# TroyBilt 26" blown 10hp no wheels or rust $25, good deal?



## JLawrence08648 (Jan 15, 2017)

Is I worth it? TroyBilt made by MTD, not terribly old, has a light - I don't care, 26", blown hole in Tecumseh block, no starter, no wheels, looks in good shape, no rust on auger or body, in an area where you may use it 1-5 times a year.

I would either put on an old 8hp Tecumseh or a 212cc Predator engine. I was saving the 8hp for a mid 70s C3 Yardman 24" that had an exposed auger in front and a bit on the side, I was going to use for heavy or frozen EOD left in the middle of the night from the town plows. Opinion too on the use of the 8hp or Predator?

I thought the TroyBilt would be worth more for a flip with a new engine, while I would keep the Yardman and use it occasionally.


----------



## orangputeh (Nov 24, 2016)

Is troy-bilt popular in your area? if so, maybe.

around here it would be more trouble than it is worth.

any pics?


----------



## JLawrence08648 (Jan 15, 2017)

Well, I went to look at this, looks good, no wheels, no rust, handles are hanging - I believe the bolts to the frame are missing, cutting edge is hardly worn. I'm picking it up Wednesday. I'm going to remove the wheels from another blower so I can roll it up my ramps.


----------



## 524SWE (Jan 20, 2017)

orangputeh said:


> Is troy-bilt popular in your area? if so, maybe.
> 
> around here it would be more trouble than it is worth.
> 
> any pics?


My thought too. Certain brands are popular in certain areas. I'll bet there's 4 of my neighbors who have Troy-Bilt blowers and all of them still think they're made by the original company in Troy NY!


----------



## JLawrence08648 (Jan 15, 2017)

As most of us on here know that Troy Bilt is made by MTD, a basic blower. In this case, it's now free. He said if I didn't want it, it was going to the dump. If it's not worth putting back together, I'll part it out. Most people don't know what they are buying, if it runs good, priced right, they'll buy it, not knowing MTD. I'll make sure it's running good and nothing wrong with it.


----------

**YOUR TASKS**.
**a.** Do these statements agree with the snowblower thread? (i) The TroyBilt's engine block has a hole blown in it. (ii) The Yardman kept for heavy snow is a 26-inch machine. (iii) In the final post, the blower still costs $25. For each, answer yes or no and quote the deciding words.
**b.** Transcribe the snowblower thread from "My thought too." to "wrong with it.".

**DATASET SECTION**.
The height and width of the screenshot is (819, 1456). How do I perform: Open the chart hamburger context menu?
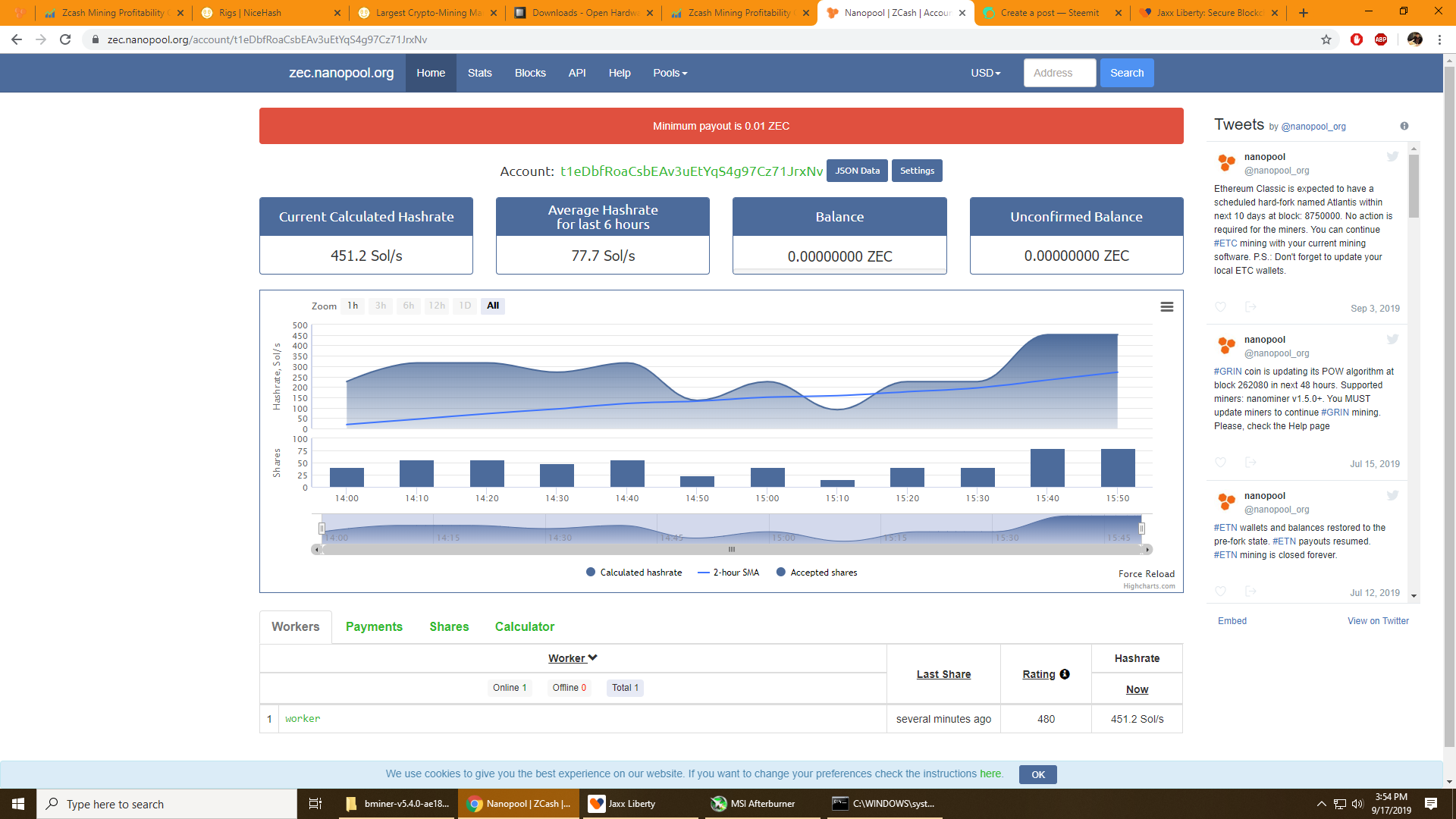(x=1166, y=307)
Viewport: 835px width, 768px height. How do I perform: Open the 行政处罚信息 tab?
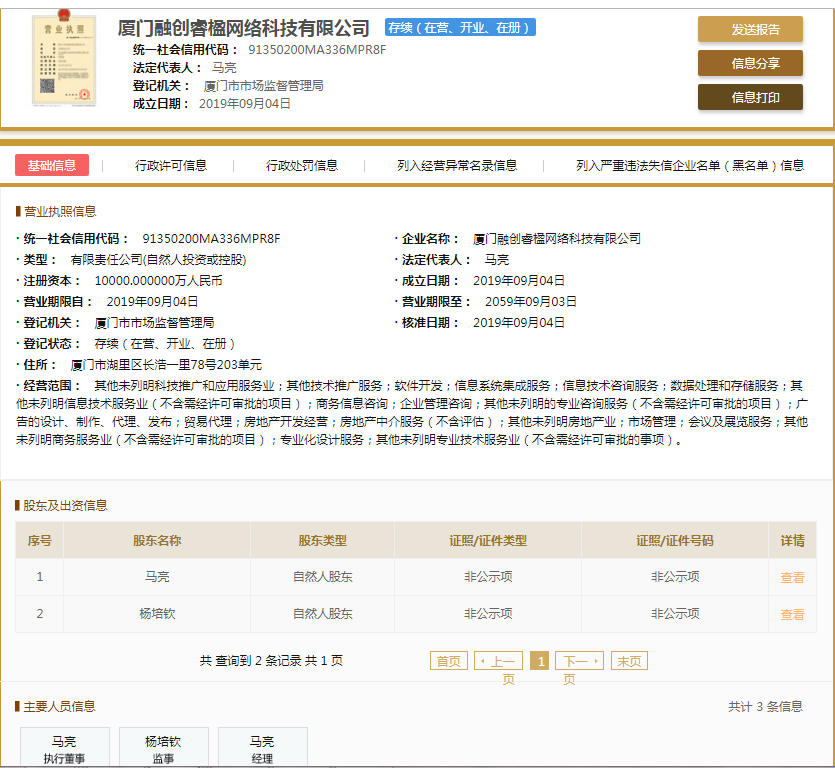pos(302,166)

**SOLUTIONS**.
**a.**
(i) Yes: "blown hole in Tecumseh block"
(ii) No: "a mid 70s C3 Yardman 24""
(iii) No: "In this case, it's now free."

**b.**
My thought too. Certain brands are popular in certain areas. I'll bet there's 4 of my neighbors who have Troy-Bilt blowers and all of them still think they're made by the original company in Troy NY!


----------



## JLawrence08648 (Jan 15, 2017)

As most of us on here know that Troy Bilt is made by MTD, a basic blower. In this case, it's now free. He said if I didn't want it, it was going to the dump. If it's not worth putting back together, I'll part it out. Most people don't know what they are buying, if it runs good, priced right, they'll buy it, not knowing MTD. I'll make sure it's running good and nothing wrong with it.